My son and I spent a wonderful two week in Germany this summer. This blog post includes a few photographs taken during our visit. I literally stumbled upon the above "stumbling stones" mini memorials to victims of the holocaust, created by the artist Gunter Demnig. They commemorate individuals – both those who died and survivors – who were consigned by the Nazi to prisons, euthanasia facilities, sterilization clinics, concentration camps, and extermination camps, as well as those who responded to persecution by emigrating or committing suicide. The list of places that have stumbling stones now extends to several countries and hundreds of cities and towns. I came across them in Berlin and Furth and immediately my thoughts turned towards the individual victims. especially when you come across a family cluster, like that below. A very poignant tribute which arouses deep emotion.
While in Berlin I visited the "Topography of Terror". Be aware that this outdoor museum, built on the site of the former headquarters of the SS and Gestapo, is not for the fainthearted. The open air exhibition details the history of this site as the control center of the National Socialist program of persecution and annihilation.
Topography of Terror.
Berlin’s, German "Museum of Technology" is one of the most popular museums in the city and provides great family entertainment. It is a hands-on, activity-oriented fun tour of the cultural history of technology. The upper floors have excellent military displays including the WWII fighters below.

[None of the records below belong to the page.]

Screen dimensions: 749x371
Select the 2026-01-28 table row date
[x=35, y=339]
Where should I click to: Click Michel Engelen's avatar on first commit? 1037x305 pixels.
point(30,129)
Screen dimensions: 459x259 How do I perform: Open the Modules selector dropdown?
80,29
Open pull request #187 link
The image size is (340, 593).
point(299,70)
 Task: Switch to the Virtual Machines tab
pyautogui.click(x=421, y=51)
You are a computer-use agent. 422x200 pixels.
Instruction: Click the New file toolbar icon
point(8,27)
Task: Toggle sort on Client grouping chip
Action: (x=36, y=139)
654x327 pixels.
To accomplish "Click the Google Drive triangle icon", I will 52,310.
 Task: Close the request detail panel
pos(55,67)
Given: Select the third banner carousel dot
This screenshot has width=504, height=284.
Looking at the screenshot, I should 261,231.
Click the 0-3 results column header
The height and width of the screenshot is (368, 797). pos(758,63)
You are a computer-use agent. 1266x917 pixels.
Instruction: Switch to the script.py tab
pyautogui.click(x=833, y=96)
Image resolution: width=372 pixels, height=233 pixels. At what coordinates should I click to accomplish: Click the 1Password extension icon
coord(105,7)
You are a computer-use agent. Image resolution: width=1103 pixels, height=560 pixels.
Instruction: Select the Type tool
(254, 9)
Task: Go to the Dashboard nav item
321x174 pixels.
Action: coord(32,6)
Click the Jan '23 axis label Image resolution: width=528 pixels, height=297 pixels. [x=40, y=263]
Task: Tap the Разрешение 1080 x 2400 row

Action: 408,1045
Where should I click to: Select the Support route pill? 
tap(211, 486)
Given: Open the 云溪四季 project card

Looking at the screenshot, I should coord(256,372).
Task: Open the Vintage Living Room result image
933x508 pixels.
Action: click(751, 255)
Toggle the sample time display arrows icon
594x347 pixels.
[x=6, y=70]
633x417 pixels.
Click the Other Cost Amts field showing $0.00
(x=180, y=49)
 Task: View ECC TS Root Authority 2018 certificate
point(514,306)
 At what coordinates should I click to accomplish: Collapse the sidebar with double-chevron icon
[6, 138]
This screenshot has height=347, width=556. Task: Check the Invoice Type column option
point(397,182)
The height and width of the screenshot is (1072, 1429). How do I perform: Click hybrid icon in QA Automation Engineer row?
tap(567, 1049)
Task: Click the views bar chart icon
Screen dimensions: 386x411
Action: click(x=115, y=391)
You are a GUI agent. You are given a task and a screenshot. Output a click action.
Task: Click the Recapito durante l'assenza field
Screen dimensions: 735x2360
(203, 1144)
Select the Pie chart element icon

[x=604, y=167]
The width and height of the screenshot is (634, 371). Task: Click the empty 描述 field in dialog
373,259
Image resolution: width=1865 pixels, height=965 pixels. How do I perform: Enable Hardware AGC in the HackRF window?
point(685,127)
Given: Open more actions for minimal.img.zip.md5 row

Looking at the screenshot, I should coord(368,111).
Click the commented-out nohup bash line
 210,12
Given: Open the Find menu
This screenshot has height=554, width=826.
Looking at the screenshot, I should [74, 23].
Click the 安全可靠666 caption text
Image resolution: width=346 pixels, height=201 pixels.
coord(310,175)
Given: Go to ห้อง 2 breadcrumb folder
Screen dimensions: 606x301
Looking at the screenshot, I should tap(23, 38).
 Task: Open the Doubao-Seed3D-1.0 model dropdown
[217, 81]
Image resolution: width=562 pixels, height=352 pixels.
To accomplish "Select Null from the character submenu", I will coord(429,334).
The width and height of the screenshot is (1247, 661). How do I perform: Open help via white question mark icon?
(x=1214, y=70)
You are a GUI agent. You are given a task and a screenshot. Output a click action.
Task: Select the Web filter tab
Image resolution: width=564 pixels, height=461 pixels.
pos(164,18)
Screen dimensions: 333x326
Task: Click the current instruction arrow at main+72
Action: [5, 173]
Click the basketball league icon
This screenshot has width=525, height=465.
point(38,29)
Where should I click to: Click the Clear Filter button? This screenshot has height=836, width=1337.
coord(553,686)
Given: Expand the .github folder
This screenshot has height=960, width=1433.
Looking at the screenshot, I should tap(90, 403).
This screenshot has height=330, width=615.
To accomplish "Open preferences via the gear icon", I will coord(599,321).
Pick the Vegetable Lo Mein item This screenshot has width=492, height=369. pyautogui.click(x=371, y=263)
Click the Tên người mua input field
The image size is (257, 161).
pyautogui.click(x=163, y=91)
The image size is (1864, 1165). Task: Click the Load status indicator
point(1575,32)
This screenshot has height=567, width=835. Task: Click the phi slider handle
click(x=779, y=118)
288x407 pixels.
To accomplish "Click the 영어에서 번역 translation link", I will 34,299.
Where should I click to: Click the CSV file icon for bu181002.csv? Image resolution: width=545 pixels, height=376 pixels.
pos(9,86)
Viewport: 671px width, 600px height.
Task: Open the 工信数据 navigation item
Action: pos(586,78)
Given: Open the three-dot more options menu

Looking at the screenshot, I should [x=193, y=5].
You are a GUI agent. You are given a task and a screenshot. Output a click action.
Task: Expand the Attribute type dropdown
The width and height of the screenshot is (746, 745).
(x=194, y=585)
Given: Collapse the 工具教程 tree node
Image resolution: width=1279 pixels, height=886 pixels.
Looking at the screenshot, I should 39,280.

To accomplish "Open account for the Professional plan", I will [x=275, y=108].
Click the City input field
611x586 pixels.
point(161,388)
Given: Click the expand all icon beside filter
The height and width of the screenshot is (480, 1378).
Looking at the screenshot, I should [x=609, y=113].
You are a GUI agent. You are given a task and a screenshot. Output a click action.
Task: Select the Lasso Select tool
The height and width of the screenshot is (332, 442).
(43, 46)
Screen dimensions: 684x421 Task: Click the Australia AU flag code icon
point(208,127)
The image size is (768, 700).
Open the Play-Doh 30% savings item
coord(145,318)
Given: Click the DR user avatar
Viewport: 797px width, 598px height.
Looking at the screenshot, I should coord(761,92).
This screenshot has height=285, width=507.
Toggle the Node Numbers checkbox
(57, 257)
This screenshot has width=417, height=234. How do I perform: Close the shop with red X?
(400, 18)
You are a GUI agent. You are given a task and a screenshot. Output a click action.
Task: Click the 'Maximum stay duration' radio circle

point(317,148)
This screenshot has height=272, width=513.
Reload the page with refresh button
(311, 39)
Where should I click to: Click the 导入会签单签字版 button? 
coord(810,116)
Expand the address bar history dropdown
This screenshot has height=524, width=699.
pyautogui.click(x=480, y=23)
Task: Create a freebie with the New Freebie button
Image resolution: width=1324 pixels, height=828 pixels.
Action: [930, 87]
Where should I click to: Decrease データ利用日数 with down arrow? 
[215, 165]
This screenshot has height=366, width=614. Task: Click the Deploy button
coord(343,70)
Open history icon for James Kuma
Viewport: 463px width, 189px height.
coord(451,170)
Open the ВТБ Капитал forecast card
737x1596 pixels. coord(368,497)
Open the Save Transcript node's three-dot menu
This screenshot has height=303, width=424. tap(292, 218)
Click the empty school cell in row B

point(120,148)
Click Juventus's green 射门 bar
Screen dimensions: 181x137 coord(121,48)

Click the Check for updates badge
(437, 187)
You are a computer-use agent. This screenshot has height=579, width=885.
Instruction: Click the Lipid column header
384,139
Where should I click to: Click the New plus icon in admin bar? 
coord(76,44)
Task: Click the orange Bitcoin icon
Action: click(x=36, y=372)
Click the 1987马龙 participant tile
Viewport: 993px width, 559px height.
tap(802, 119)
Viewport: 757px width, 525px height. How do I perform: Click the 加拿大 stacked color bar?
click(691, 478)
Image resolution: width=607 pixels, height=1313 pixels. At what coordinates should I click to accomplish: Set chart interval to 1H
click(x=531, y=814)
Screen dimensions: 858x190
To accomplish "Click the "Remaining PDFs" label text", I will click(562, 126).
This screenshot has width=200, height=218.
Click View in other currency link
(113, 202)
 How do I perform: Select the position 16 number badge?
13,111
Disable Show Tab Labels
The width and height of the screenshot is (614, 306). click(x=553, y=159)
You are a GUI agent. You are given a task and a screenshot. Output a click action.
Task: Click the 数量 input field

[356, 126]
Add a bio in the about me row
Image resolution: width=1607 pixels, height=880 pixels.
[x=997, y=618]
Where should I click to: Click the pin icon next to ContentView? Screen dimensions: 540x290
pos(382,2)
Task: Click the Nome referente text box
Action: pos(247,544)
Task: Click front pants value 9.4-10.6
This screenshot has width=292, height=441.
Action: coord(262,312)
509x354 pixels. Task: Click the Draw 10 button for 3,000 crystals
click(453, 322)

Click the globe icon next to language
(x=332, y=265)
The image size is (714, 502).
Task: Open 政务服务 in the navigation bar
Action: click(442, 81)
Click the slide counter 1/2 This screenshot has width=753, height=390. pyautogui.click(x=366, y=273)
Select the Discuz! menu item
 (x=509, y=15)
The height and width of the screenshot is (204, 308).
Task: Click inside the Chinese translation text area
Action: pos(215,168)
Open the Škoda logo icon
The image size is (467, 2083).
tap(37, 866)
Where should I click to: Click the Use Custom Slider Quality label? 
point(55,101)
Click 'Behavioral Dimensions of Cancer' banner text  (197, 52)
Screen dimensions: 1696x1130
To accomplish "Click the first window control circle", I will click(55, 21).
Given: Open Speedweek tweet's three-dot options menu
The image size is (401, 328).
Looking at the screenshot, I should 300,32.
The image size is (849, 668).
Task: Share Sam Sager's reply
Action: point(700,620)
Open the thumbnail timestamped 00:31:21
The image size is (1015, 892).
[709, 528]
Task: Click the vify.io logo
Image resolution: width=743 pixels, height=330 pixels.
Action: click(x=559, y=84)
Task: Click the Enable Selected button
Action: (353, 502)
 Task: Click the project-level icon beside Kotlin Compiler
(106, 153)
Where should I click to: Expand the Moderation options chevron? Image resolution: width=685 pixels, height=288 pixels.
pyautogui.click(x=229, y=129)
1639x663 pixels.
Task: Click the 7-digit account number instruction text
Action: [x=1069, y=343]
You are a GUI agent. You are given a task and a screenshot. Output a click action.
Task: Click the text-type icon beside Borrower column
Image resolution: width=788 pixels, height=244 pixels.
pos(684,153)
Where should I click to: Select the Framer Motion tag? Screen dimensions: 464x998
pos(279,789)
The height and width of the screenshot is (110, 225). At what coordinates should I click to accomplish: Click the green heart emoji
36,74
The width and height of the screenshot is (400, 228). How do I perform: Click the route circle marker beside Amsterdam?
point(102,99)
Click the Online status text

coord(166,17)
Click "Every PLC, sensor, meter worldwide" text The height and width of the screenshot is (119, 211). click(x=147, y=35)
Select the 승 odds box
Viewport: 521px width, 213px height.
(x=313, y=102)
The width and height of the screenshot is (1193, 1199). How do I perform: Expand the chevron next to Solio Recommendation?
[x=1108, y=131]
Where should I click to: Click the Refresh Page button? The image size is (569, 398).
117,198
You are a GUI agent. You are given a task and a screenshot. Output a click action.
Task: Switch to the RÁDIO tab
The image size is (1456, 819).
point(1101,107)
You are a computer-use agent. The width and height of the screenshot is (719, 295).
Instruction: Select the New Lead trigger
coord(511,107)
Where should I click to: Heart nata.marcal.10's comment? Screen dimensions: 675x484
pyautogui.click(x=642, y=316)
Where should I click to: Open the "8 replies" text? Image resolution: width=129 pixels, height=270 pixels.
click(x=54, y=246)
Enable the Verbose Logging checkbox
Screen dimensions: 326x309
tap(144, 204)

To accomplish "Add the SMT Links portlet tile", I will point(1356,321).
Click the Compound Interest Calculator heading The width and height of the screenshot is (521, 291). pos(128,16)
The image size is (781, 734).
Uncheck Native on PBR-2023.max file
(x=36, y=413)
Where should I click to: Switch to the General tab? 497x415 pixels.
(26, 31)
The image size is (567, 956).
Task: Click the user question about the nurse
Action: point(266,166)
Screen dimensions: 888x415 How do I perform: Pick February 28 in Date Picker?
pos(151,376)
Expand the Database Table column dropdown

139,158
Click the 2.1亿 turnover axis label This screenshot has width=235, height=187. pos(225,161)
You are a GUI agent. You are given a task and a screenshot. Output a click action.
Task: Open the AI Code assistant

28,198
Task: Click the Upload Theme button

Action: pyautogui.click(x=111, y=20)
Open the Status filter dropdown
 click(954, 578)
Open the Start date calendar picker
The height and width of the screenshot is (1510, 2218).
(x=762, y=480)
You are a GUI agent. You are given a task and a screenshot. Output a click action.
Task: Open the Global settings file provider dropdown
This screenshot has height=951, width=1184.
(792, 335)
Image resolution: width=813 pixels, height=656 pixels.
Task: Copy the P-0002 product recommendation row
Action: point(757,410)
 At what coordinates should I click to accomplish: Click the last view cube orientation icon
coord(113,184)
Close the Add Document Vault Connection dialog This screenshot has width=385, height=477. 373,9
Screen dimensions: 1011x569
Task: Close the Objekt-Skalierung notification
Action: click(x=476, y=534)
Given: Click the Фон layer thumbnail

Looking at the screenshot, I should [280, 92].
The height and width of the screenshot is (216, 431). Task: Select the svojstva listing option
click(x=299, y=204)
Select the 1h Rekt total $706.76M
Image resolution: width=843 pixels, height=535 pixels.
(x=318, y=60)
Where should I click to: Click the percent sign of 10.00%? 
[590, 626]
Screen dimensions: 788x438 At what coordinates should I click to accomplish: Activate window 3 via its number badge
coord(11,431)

While taking the bus tour of Berlin city centre, I managed to take a couple of photos of "Frederick the Greats" statue on the Unter den Linden. The bronze monument is wonderfully ornate and a treat for the eye. Frederick sits atop "Conde", his favorite horse, dressed in his formal uniform - coronation robes, tri-cornered hat, and top boots.
Frederick the Great.
The pedestal is three-tiered. The lower part includes four tablets emblazoned with the names of sixty men proclaimed to be leading figures in Germany at the time of its construction.
The great and the good.
One has only to walk the streets of Berlin to be reminded by the very building that a violent conflict raged 70 years ago. Many buildings have bullet holes in the stone work a reminder of the ferocity of the fighting as the Russian troops fought their way to the city centre street by street, building by building.
A reminder of the battle for Berlin.
One cannot visit Germany and not acquire a few games. I made a trip to "Gamer HQ" to see what they had for sale. I snagged a copy of "Good Cop Bad Cop" and "Popular Front Escalation" an expansion to the Spanish Civil War game "Popular Front"
It was a wonderful trip which sadly seems such a long time ago with the dark and damp Autumn nights now well and truly in effect. But good memories made.